Female Fliers Taking Fight to Enemy in Afghanistan
From a Special Forces soldier: "Ma'am that was an awesome landing!"
QALAT, Afghanistan Dec. 1, 2009— -- Skimming the surface of southern Afghanistan's red desert in a small helicopter, Natalie Mallicoat quickly pauses, angles the nose downwards, blasts a missile, then banks hard right as a cloud of smoke erupts over the mountainside target.
It's become a familiar procedure for the U.S. Army captain who was so excited the first time she shot from her Kiowa that she forgot to aim.
"It was just really, really cool," she said, blue eyes sparkling and mouth breaking into a smile as she recounts the experience. "After I got over the fact that I shot rockets, it was, 'Okay I totally missed the target, now I've got to concentrate on making sure the rockets hit the target.'"
Mallicoat, 26, is one of only seven females in Afghanistan piloting the small OH 58 – or Kiowa – helicopter, a one-engine craft which darts just feet above the earth to support ground troops, often on reconnaissance missions and searching for roadside bombs. She served in Iraq before arriving in Afghanistan last spring with the 82nd Airborne.
Women in the military have been allowed to fly attack helicopters for little more than a decade and since then a small but growing number of female soldiers have chosen this path – one of the few that allows them to engage in direct combat.
For Mallicoat, who is based out of Ft. Bragg in North Carolina, the decision to join the military was made at a young age.

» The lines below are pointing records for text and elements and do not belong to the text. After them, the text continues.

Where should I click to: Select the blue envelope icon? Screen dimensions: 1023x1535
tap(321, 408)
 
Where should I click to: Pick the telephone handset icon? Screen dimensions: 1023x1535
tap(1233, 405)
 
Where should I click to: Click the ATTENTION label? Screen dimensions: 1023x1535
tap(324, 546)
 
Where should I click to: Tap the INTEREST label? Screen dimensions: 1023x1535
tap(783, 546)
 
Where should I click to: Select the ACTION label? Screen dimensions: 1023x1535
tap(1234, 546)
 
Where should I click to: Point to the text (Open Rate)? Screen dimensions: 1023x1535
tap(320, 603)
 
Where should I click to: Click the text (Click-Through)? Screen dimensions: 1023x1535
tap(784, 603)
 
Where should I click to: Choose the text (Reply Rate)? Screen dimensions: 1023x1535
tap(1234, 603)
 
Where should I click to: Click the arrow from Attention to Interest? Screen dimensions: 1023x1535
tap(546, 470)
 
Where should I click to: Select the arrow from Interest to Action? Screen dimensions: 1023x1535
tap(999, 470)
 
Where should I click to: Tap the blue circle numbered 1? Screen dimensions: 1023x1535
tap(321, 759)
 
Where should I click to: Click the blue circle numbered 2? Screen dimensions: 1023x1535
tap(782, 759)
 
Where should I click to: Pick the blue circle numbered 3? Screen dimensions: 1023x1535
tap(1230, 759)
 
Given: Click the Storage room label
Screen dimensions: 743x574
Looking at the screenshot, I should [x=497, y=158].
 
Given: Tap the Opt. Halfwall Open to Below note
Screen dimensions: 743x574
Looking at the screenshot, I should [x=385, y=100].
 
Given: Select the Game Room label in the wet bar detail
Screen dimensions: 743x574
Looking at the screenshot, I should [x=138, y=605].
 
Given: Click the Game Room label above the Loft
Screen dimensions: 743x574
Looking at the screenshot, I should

Her father, a school teacher, encouraged both her and her brother, who is also in the military, to serve their country.
The desire to fly came from her fascination with seeing the world from a different perspective – and knowing the impact World War II pilots had from above.
As she progressed through flight school, instructors told her to choose the aircraft which best suited her temperament. (Plus her father hoped she'd choose an airframe one with guns.) The Kiowa was a perfect fit.